Skip to main content
Version: 0.1.23

AES - ECB

AES ECB (Electronic Codebook) is the simplest mode of operation for the AES block cipher. In ECB mode, the data to be encrypted is divided into 16-byte (128-bit) blocks. Each block is independently encrypted using the same key, meaning the same plaintext block will always produce the same ciphertext block.

How it works:

  • Each plaintext block is encrypted separately and independently.
  • No Initialization Vector (IV) is used.
  • Encryption and decryption of each block can be done in parallel.

Security Implications:
ECB mode should generally be avoided except for very specific use cases. Because identical plaintext blocks are encrypted into identical ciphertext blocks, patterns in the plaintext remain visible in the ciphertext. This makes ECB mode vulnerable to pattern analysis and information leakage—not suitable for encrypting structured or sensitive data.

Recommended Use Cases:

  • Encrypting exactly one block of data (e.g., encrypting keys for key wrapping).
  • Situations where deterministic encryption is required for a single block.
  • Debugging or testing cryptographic implementations.
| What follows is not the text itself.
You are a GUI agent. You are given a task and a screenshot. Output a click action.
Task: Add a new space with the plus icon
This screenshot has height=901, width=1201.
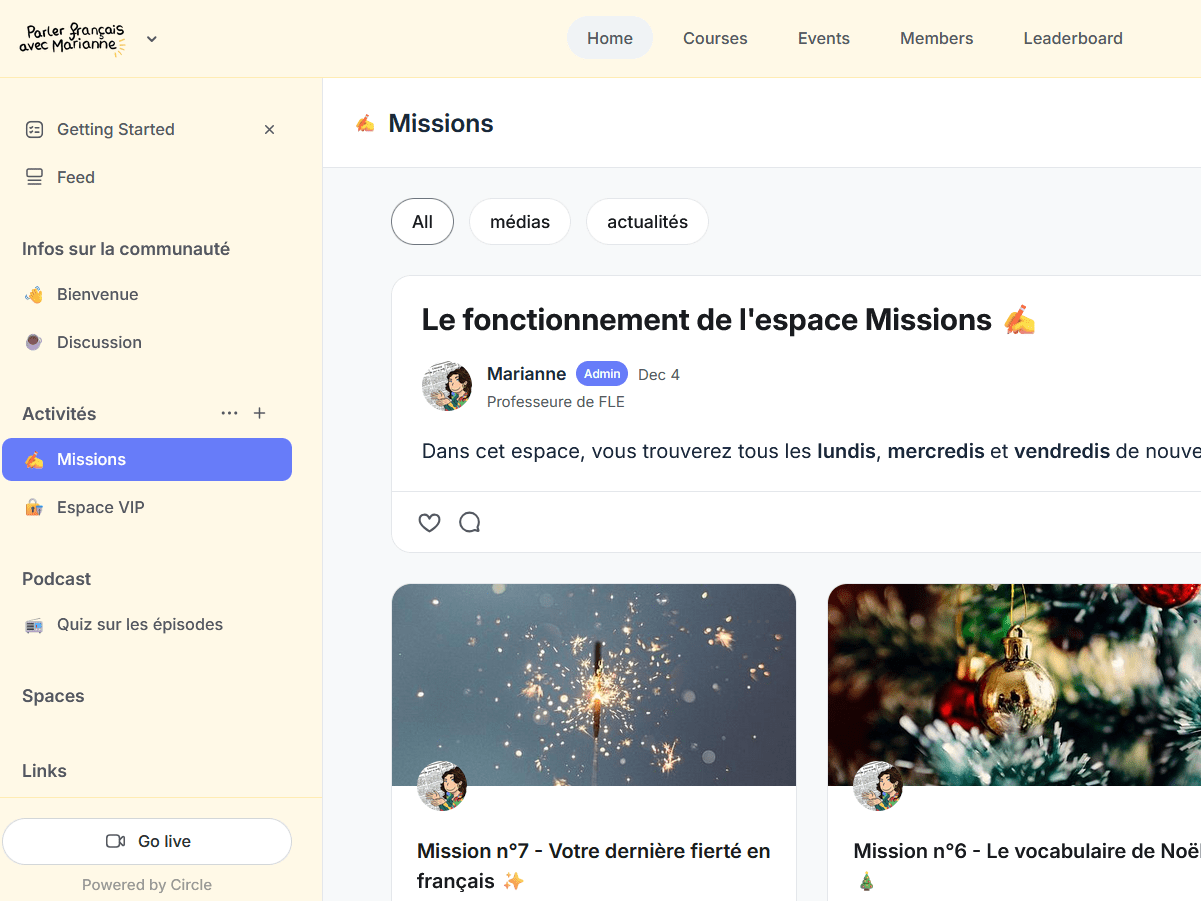click(260, 413)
Never use ECB for encrypting more than one block of structured or sensitive data, files, or disk sectors, as it provides no semantic security.

When to use

  • Single-block encryption where you need to encrypt exactly one 16-byte block (e.g. key wrapping, some legacy protocols).
  • Deterministic encryption where the same plaintext must always produce the same ciphertext (e.g. searchable encryption with careful design).
  • Testing or debugging of block-cipher behavior only.

What to be careful of

  • Do not use for bulk data or multiple blocks. ECB encrypts each block independently, so identical plaintext blocks produce identical ciphertext blocks. This leaks structure and patterns (e.g. repeated headers, blank areas in images).
  • No authentication. ECB provides confidentiality only; it does not detect tampering or forgery.
  • No IV. There is no randomization; same key + same plaintext always yields same ciphertext.

Practical deployment

  • Prefer AES-GCM, AES-CCM, or ChaCha20-Poly1305 for general-purpose encryption (authenticated, no pattern leakage).
  • If you must use ECB (e.g. compatibility), use it only for a single block or with a higher-level scheme (e.g. NIST key wrapping) that defines safe usage.
  • Never use ECB for file or disk encryption, or for any data longer than one block without a standardized construction.

API

noxtls_aes_encrypt_ecb

noxtls_return_t noxtls_aes_encrypt_ecb(const uint8_t* key, const uint8_t* data, uint32_t data_len, const uint8_t* iv, uint8_t* output, noxtls_aes_type_t type);

Encrypts data in ECB mode. Each 16-byte block is encrypted independently. No IV is used; iv may be NULL.

Parameters:

  • key — pointer to the encryption key (16, 24, or 32 bytes for AES-128, AES-192, AES-256)
  • data — pointer to the plaintext to be encrypted
  • data_len — length of the plaintext in bytes (must be a multiple of 16)
  • iv — not used in ECB; may be NULL
  • output — output buffer where the ciphertext will be written
  • type — AES variant: NOXTLS_AES_128_BIT, NOXTLS_AES_192_BIT, or NOXTLS_AES_256_BIT

Returns: noxtls_return_t: NOXTLS_RETURN_SUCCESS on success

noxtls_aes_decrypt_ecb

noxtls_return_t noxtls_aes_decrypt_ecb(const uint8_t* key, const uint8_t* data, uint32_t data_len, const uint8_t* iv, uint8_t* output, noxtls_aes_type_t type);

Decrypts data in ECB mode. Each 16-byte block is decrypted independently. No IV is used; iv may be NULL.

Parameters:

  • key — pointer to the decryption key (16, 24, or 32 bytes for AES-128, AES-192, AES-256)
  • data — pointer to the ciphertext to be decrypted
  • data_len — length of the ciphertext in bytes (must be a multiple of 16)
  • iv — not used in ECB; may be NULL
  • output — output buffer where the plaintext will be written
  • type — AES variant: NOXTLS_AES_128_BIT, NOXTLS_AES_192_BIT, or NOXTLS_AES_256_BIT

Returns: noxtls_return_t: NOXTLS_RETURN_SUCCESS on success; otherwise a specific return code.